* **ASSIGNED TASK**: Go to the line in the entries below that holds "Image resolution: width=501, height=2576." and repeat exactly from there through the line that holds "События и проекты (222, 2488)", inclusive.

* **DATA FOR REVIEW**:
■ ■ ■

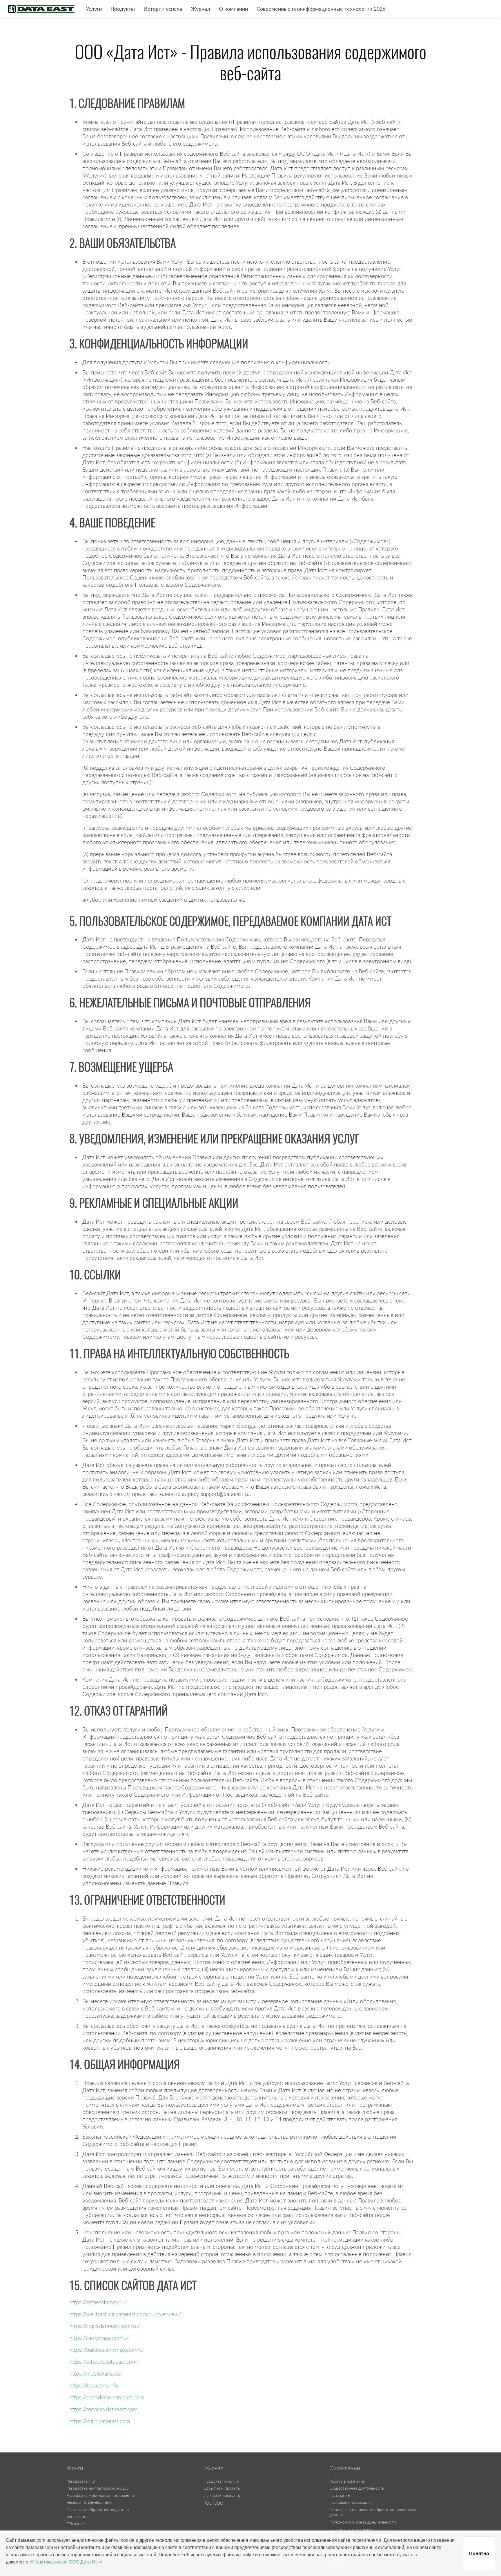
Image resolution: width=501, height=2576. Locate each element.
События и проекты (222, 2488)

■ ■ ■

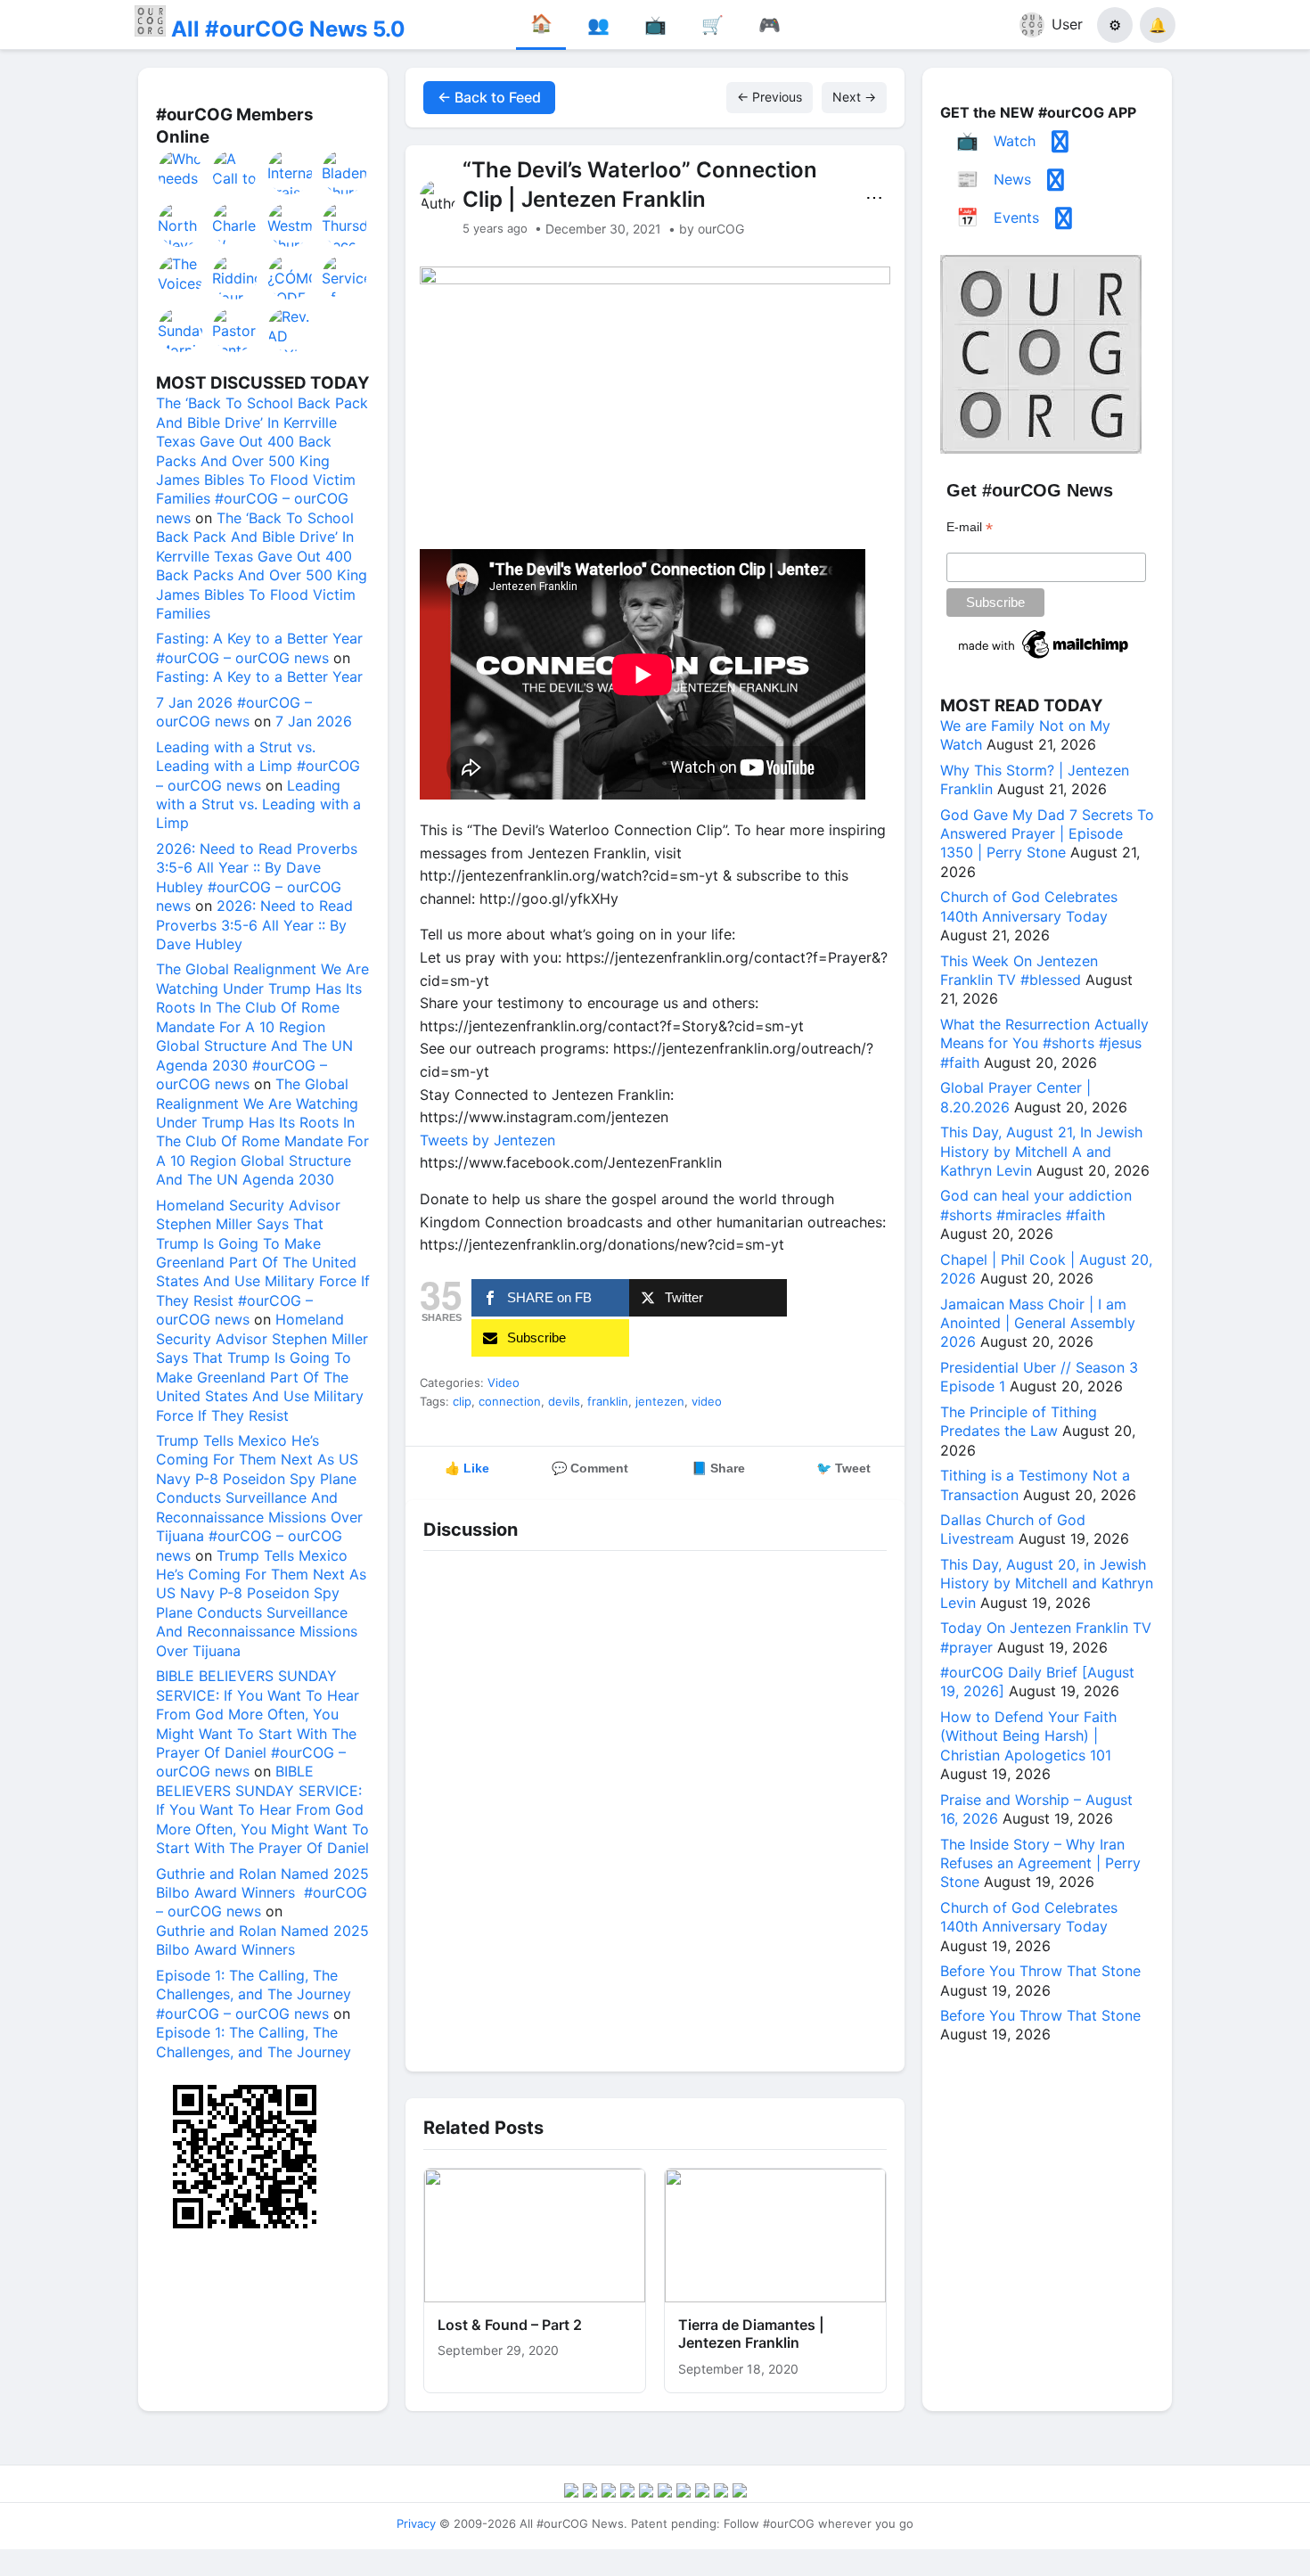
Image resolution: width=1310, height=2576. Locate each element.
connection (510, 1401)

■ ■ ■

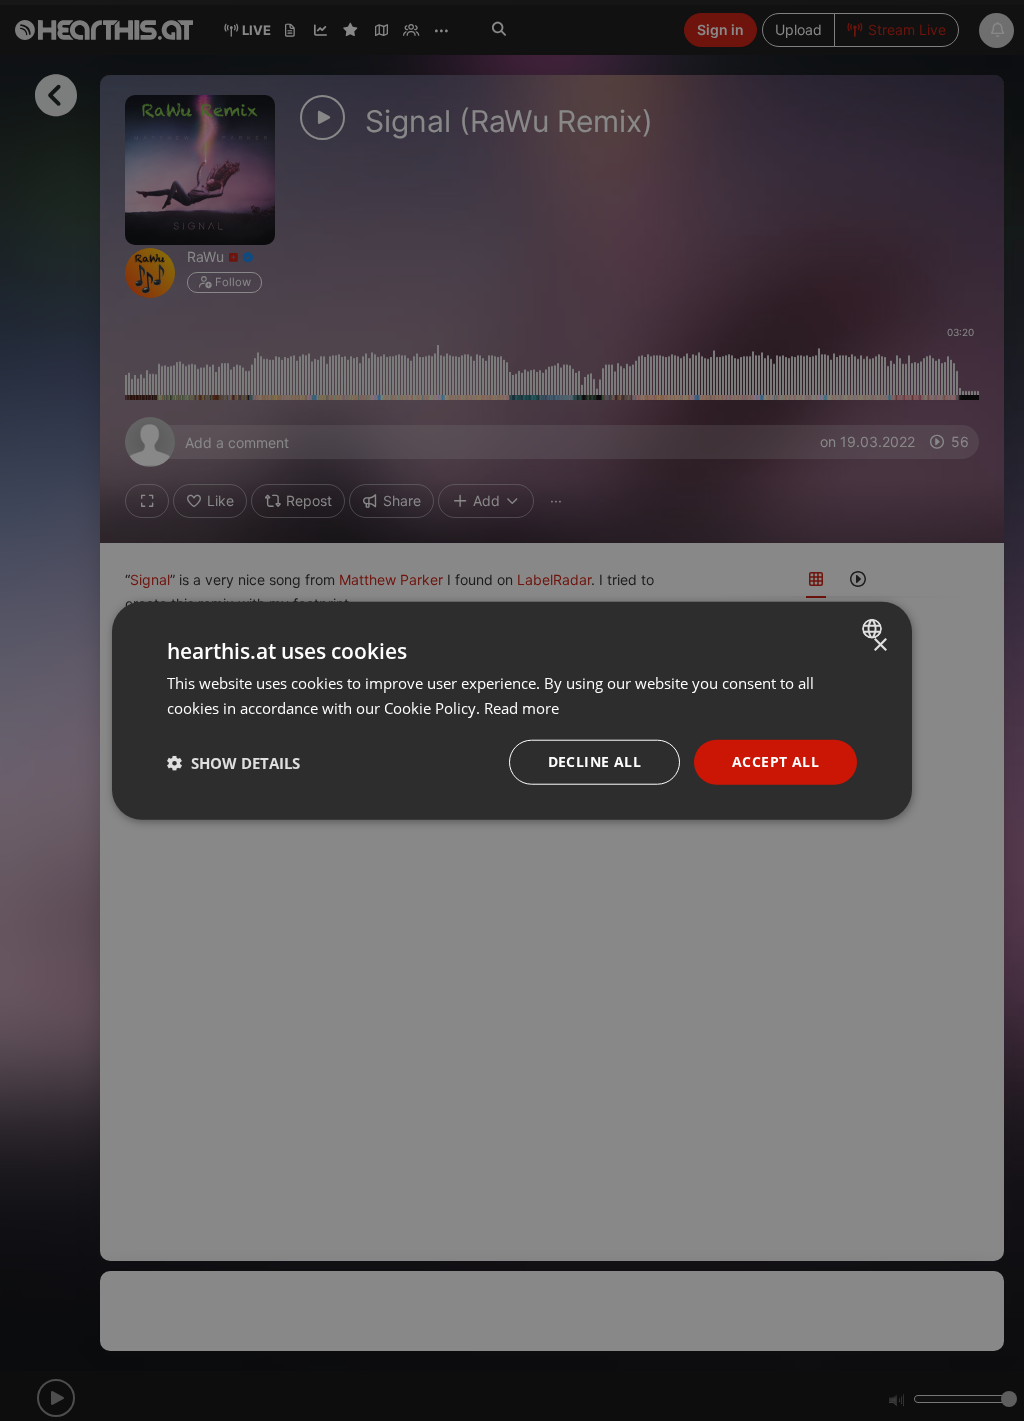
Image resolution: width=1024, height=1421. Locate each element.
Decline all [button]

■ ■ ■

* **SOLUTION**:
Image resolution: width=501, height=2576. Locate each element.
События и проекты (222, 2488)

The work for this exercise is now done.